[LISTA DE REGISTROS]
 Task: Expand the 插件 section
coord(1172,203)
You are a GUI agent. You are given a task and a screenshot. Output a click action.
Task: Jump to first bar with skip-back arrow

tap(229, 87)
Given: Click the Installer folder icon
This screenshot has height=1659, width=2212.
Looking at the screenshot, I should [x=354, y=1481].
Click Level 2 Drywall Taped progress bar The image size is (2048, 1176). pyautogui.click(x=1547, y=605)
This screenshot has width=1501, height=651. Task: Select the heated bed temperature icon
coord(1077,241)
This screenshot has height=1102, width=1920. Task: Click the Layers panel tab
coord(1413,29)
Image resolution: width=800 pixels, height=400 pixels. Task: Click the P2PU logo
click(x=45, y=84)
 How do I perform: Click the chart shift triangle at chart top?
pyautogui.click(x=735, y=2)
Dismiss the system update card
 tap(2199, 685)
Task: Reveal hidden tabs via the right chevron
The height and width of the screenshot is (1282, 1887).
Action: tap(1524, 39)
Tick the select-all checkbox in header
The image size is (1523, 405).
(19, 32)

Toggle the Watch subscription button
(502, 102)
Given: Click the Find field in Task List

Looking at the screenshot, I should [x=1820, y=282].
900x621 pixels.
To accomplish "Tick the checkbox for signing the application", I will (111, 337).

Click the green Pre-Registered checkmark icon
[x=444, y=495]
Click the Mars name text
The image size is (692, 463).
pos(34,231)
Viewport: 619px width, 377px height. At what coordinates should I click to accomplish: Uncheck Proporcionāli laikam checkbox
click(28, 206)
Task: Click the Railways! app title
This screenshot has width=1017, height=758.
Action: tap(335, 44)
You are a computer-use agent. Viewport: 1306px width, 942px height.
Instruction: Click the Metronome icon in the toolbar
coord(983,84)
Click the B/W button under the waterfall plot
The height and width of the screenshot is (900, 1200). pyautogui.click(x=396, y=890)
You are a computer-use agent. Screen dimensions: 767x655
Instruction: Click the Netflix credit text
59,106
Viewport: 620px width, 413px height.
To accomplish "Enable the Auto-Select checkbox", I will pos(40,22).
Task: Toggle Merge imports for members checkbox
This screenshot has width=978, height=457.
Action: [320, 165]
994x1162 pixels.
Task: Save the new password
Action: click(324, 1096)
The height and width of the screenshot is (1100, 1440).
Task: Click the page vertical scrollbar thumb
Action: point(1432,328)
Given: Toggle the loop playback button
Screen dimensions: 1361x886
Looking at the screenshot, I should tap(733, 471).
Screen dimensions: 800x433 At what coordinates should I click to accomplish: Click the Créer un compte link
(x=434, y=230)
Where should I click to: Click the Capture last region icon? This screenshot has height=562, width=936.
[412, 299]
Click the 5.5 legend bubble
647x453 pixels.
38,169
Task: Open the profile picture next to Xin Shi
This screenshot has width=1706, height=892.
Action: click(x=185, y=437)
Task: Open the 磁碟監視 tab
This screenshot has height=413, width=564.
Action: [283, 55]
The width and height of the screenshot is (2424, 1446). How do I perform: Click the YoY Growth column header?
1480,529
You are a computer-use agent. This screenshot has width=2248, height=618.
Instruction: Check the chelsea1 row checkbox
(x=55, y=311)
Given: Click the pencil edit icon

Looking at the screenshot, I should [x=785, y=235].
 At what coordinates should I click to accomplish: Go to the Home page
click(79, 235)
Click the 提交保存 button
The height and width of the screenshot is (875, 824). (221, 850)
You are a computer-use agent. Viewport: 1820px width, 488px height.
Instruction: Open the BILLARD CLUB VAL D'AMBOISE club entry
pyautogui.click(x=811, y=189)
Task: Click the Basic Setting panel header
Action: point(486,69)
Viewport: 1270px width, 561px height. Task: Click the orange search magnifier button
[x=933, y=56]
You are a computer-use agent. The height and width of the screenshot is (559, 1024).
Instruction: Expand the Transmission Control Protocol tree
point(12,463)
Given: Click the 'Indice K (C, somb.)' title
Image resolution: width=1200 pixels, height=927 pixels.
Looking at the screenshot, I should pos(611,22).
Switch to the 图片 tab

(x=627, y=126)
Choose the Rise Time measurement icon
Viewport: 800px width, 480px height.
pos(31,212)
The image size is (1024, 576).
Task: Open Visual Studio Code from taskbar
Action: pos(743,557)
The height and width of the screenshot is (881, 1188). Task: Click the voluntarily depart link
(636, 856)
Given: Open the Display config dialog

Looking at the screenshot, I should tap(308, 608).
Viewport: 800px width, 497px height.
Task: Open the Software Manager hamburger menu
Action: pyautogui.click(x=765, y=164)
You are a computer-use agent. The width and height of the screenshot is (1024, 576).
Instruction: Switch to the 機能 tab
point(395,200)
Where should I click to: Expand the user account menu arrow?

[DETALHES DO EXERCÍCIO] Reescreva os registros a partir da linha que contém "At what coordinates should I click to accomplish: Go" até o fim deles, trocando "Transmission Control Protocol" por "User Datagram Protocol" e deixando todo o resto como está.

[RESPOSTA]
 At what coordinates should I click to accomplish: Go to the Home page
click(79, 235)
Click the 提交保存 button
The height and width of the screenshot is (875, 824). (221, 850)
You are a computer-use agent. Viewport: 1820px width, 488px height.
Instruction: Open the BILLARD CLUB VAL D'AMBOISE club entry
pyautogui.click(x=811, y=189)
Task: Click the Basic Setting panel header
Action: point(486,69)
Viewport: 1270px width, 561px height. Task: Click the orange search magnifier button
[x=933, y=56]
You are a computer-use agent. The height and width of the screenshot is (559, 1024).
Instruction: Expand the User Datagram Protocol tree
point(12,463)
Given: Click the 'Indice K (C, somb.)' title
Image resolution: width=1200 pixels, height=927 pixels.
Looking at the screenshot, I should pos(611,22).
Switch to the 图片 tab

(x=627, y=126)
Choose the Rise Time measurement icon
Viewport: 800px width, 480px height.
pos(31,212)
The image size is (1024, 576).
Task: Open Visual Studio Code from taskbar
Action: pos(743,557)
The height and width of the screenshot is (881, 1188). Task: Click the voluntarily depart link
(636, 856)
Given: Open the Display config dialog

Looking at the screenshot, I should tap(308, 608).
Viewport: 800px width, 497px height.
Task: Open the Software Manager hamburger menu
Action: pyautogui.click(x=765, y=164)
You are a computer-use agent. The width and height of the screenshot is (1024, 576).
Instruction: Switch to the 機能 tab
point(395,200)
Where should I click to: Expand the user account menu arrow?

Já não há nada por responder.